6.3.  Protocol Operations and Transport Mappings

   The specifications for the protocol operations and transport mappings
   of the SNMPv3 Framework are incorporated by reference to the two
   SNMPv2 Framework documents which have subsequently been updated.

   The specification for protocol operations is found in STD 62, RFC
   3416, "Version 2 of the Protocol Operations for the Simple Network
   Management Protocol (SNMP)" [21].

   The SNMPv3 Framework is designed to allow various portions of the
   architecture to evolve independently.  For example, it might be
   possible for a new specification of protocol operations to be defined
   within the Framework to allow for additional protocol operations.

   The specification of transport mappings is found in STD 62, RFC 3417,
   "Transport Mappings for the Simple Network Management Protocol
   (SNMP)" [22].

6.4.  SNMPv3 Security and Administration

   The document series pertaining to SNMPv3 Security and Administration
   defined by the SNMPv3 Working Group consists of seven documents at
   this time:

      RFC 3410, "Introduction and Applicability Statements for the
      Internet-Standard Management Framework", which is this document.

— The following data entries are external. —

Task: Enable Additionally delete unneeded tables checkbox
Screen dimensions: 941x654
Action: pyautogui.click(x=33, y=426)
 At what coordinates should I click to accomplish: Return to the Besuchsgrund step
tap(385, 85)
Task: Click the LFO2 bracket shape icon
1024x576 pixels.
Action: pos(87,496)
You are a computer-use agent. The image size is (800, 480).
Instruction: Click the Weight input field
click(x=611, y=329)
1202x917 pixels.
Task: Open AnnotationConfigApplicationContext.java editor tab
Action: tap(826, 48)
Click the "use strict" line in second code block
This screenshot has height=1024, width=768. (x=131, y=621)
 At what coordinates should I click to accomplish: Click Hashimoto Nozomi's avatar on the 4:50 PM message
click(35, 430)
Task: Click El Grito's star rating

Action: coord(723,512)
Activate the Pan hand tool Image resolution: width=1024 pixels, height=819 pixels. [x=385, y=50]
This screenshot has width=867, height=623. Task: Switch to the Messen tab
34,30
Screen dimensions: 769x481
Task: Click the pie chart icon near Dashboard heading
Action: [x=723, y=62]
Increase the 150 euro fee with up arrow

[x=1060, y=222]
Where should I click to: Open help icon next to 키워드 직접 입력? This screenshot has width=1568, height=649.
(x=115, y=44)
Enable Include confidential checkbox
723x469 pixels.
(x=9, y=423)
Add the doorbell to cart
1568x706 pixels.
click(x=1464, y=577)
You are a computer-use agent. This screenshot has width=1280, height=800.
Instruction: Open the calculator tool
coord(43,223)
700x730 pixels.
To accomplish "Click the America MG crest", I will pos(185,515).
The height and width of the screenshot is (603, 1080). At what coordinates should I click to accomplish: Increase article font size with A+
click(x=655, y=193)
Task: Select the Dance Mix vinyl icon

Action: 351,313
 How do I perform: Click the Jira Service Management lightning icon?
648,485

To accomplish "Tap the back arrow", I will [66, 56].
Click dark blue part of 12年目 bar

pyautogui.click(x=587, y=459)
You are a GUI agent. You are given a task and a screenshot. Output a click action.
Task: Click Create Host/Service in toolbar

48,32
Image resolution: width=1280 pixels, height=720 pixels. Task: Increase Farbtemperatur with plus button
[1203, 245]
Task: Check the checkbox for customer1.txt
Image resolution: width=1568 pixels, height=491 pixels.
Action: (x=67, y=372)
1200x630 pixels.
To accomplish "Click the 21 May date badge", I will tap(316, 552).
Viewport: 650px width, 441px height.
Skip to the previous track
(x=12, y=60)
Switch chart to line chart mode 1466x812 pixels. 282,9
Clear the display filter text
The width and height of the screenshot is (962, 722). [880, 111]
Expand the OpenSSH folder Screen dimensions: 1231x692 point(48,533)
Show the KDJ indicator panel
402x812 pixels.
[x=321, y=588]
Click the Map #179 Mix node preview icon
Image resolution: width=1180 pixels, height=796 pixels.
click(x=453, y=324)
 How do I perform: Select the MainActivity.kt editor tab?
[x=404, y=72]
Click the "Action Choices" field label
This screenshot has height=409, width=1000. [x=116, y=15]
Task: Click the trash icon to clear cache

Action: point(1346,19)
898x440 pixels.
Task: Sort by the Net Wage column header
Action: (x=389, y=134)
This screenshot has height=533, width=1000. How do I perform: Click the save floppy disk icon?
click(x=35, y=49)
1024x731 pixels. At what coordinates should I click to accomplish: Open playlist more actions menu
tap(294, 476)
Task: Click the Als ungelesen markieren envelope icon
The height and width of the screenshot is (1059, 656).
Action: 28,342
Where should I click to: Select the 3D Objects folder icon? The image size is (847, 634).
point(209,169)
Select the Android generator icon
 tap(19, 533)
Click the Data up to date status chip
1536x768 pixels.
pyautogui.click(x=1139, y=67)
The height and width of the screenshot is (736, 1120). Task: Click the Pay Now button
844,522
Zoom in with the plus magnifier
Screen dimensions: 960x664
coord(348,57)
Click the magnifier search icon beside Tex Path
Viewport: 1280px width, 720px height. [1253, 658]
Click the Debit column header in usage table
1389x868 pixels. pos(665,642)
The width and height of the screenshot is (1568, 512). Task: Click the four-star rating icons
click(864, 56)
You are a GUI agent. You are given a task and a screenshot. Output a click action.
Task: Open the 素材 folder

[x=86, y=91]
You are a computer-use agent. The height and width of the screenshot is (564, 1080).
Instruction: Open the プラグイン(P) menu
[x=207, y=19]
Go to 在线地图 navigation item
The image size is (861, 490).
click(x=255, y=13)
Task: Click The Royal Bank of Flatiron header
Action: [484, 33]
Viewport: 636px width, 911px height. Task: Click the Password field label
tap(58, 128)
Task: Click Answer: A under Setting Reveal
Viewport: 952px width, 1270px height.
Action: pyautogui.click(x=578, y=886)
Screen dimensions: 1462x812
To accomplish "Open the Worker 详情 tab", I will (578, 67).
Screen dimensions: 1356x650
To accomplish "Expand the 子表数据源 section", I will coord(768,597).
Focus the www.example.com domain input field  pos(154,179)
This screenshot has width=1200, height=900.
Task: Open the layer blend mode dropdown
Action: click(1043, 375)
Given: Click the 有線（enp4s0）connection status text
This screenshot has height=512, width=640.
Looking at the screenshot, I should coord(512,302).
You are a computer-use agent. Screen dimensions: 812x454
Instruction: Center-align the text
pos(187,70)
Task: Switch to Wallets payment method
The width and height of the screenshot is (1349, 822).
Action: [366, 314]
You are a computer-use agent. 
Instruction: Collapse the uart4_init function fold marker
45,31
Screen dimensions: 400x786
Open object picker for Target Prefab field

      STD 62, RFC 3411, "An Architecture for Describing Simple Network
      Management Protocol (SNMP) Management Frameworks" [23], describes
      the overall architecture with special emphasis on the architecture
      for security and administration.

      STD 62, RFC 3412, "Message Processing and Dispatching for the
      Simple Network Management Protocol (SNMP)" [24], describes the
      possibility of multiple message processing models and the
      dispatcher portion that can be a part of an SNMP protocol engine.

      STD 62, RFC 3413, "Simple Network Management Protocol (SNMP)
      Applications" [25], describes the five initial types of
      applications that can be associated with an SNMPv3 engine and
      their elements of procedure.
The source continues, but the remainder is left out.